Rewrite all of the data below, replacing every "screenshot" with "screen capture" and keeping everything else the same. Leave the pictures out of your version.

Word and element location data:
========

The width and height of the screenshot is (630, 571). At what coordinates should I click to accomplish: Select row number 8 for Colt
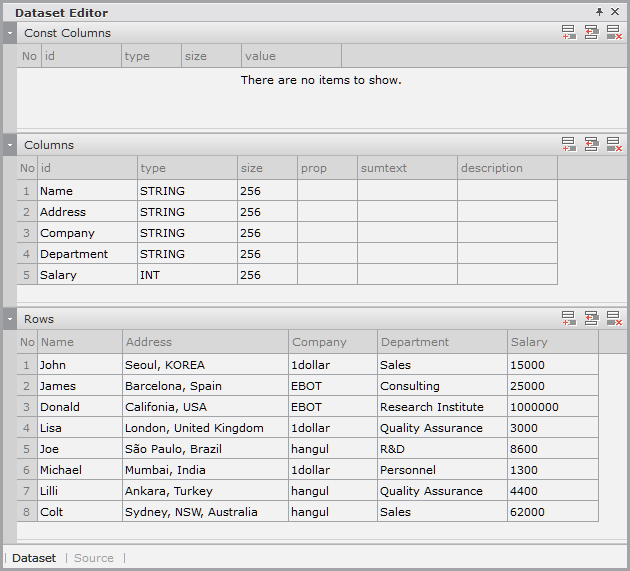pyautogui.click(x=27, y=512)
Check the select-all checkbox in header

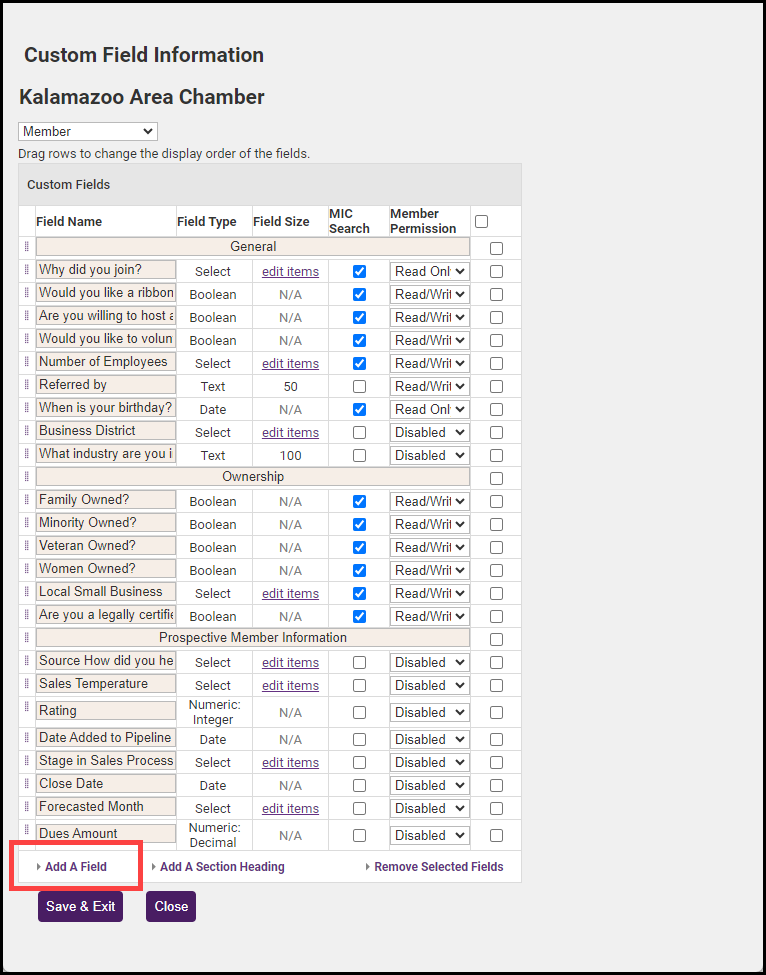coord(482,221)
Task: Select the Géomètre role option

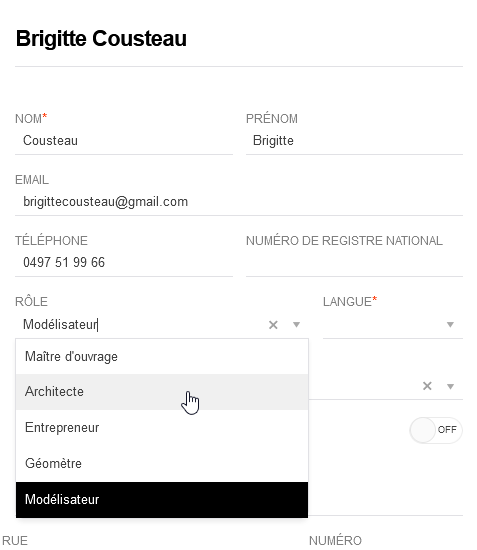Action: click(x=162, y=463)
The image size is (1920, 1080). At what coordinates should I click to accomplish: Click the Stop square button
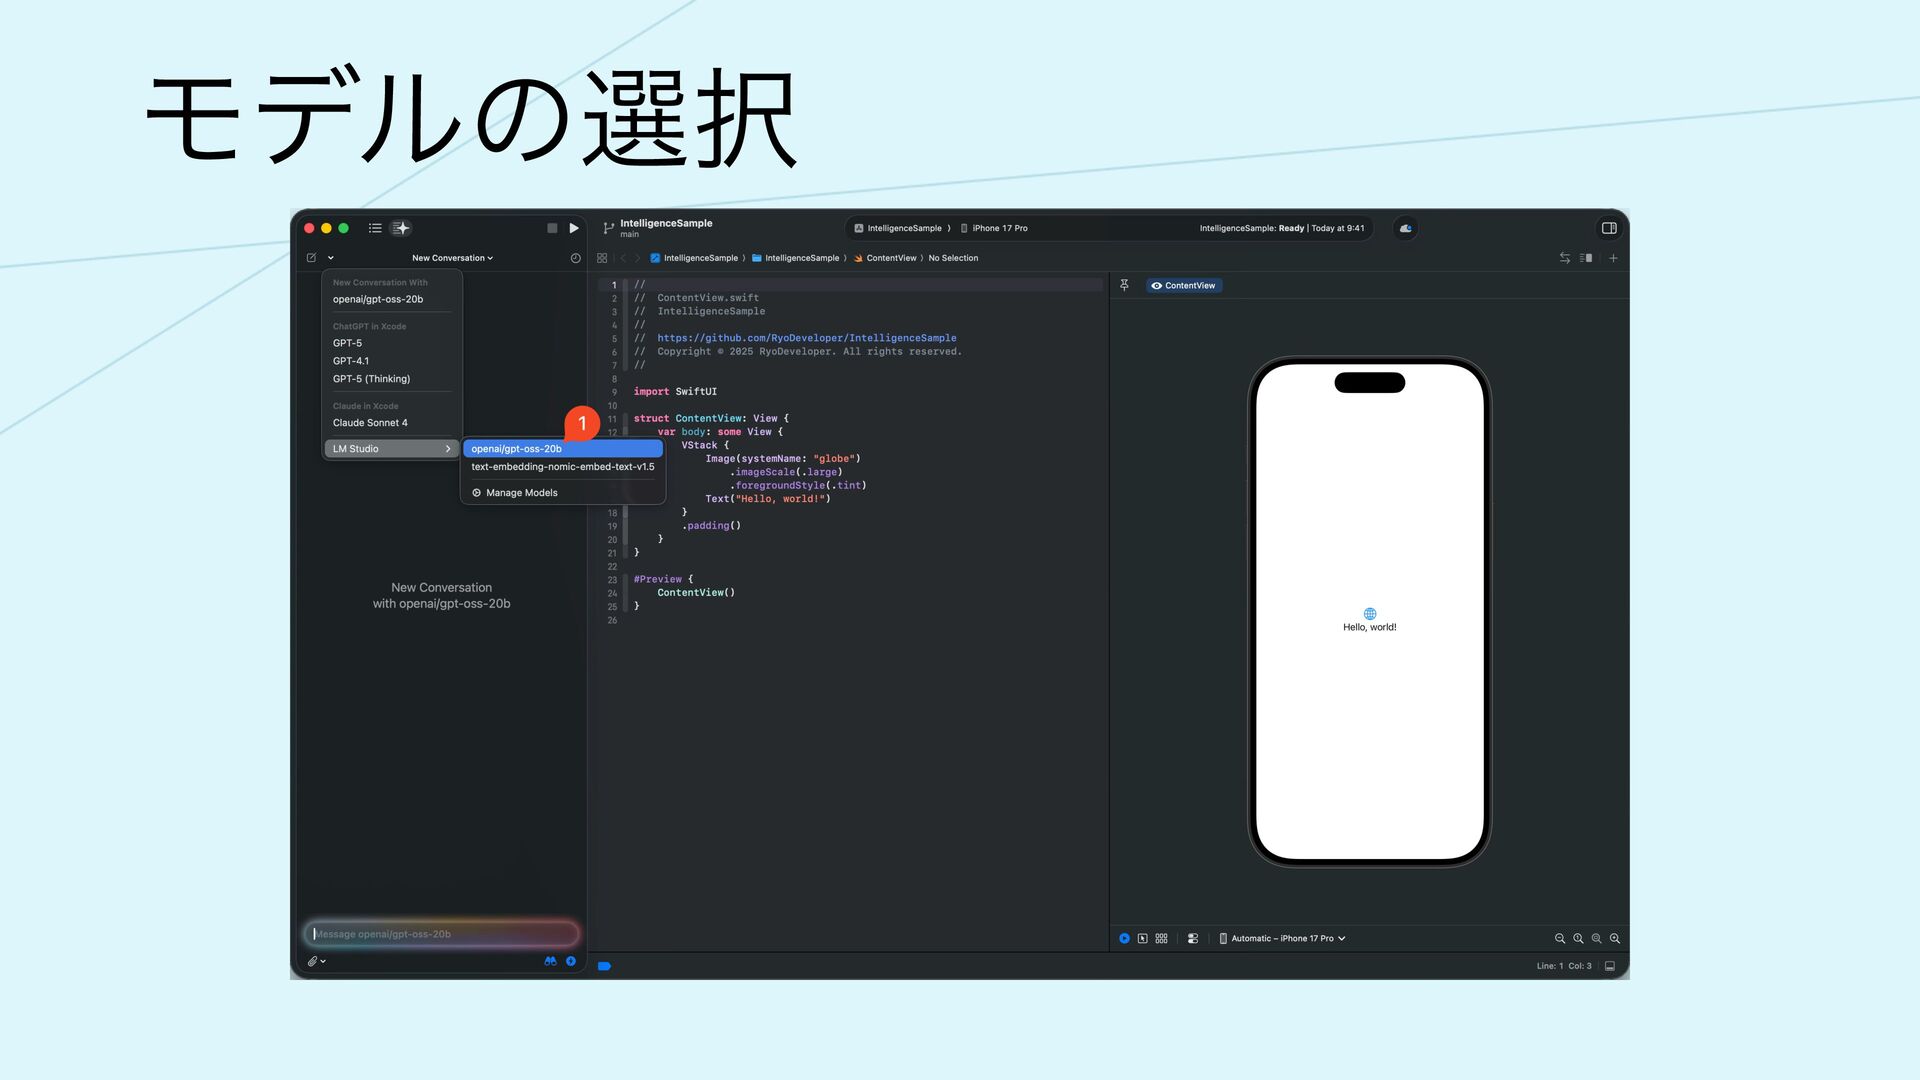(552, 228)
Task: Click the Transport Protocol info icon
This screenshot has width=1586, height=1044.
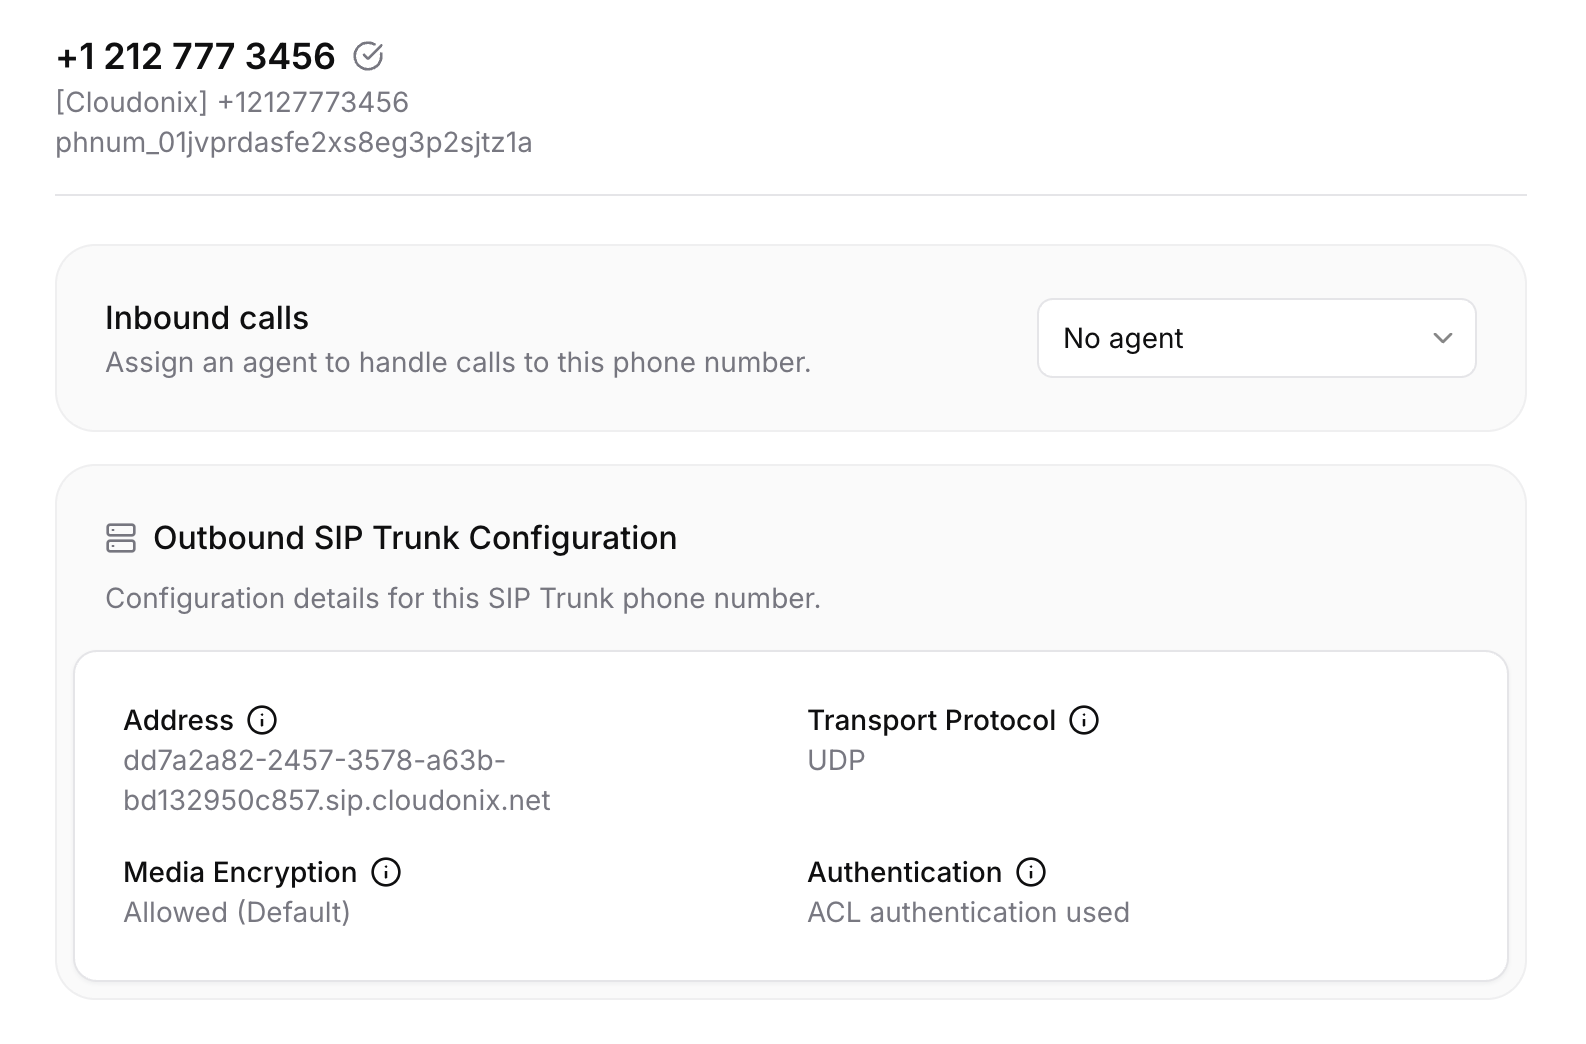Action: coord(1084,720)
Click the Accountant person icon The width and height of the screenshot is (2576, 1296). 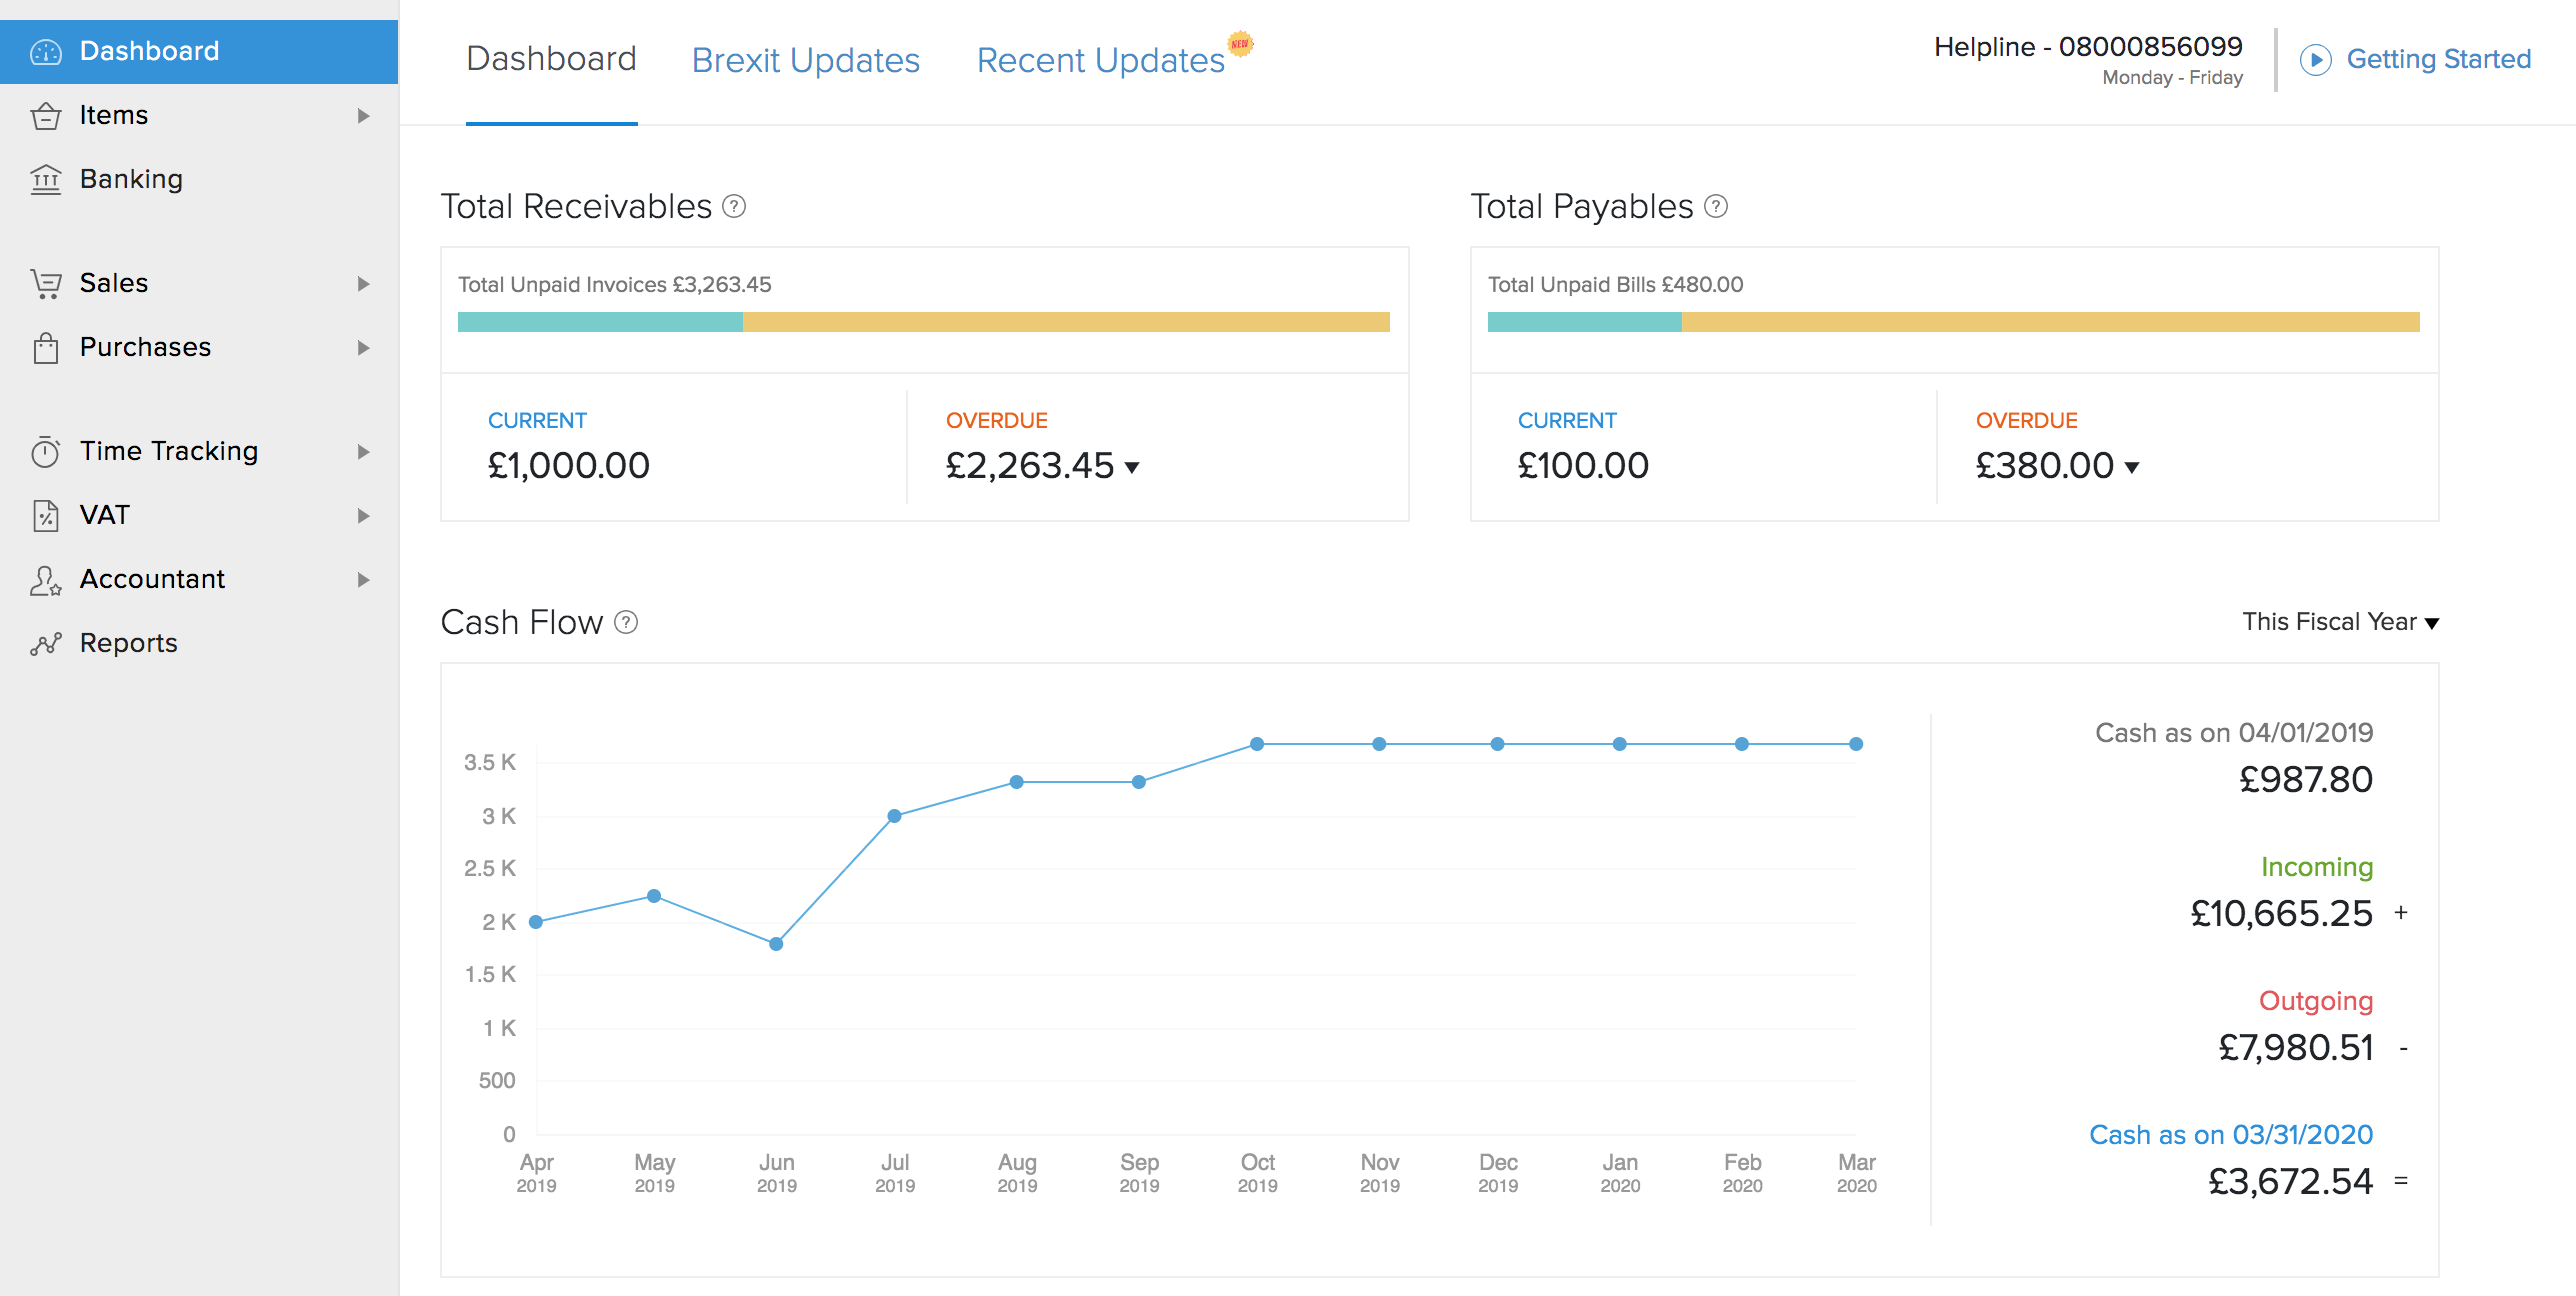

========

Reply:
The width and height of the screen capture is (630, 571). At what coordinates should I click to accomplish: Select row number 8 for Colt
pyautogui.click(x=27, y=512)
Check the select-all checkbox in header

coord(482,221)
Task: Select the Géomètre role option

Action: click(x=162, y=463)
The image size is (1920, 1080). At what coordinates should I click to accomplish: Click the Stop square button
(552, 228)
Task: Click the Transport Protocol info icon
This screen capture has width=1586, height=1044.
Action: coord(1084,720)
Click the Accountant person icon The width and height of the screen capture is (2576, 1296). 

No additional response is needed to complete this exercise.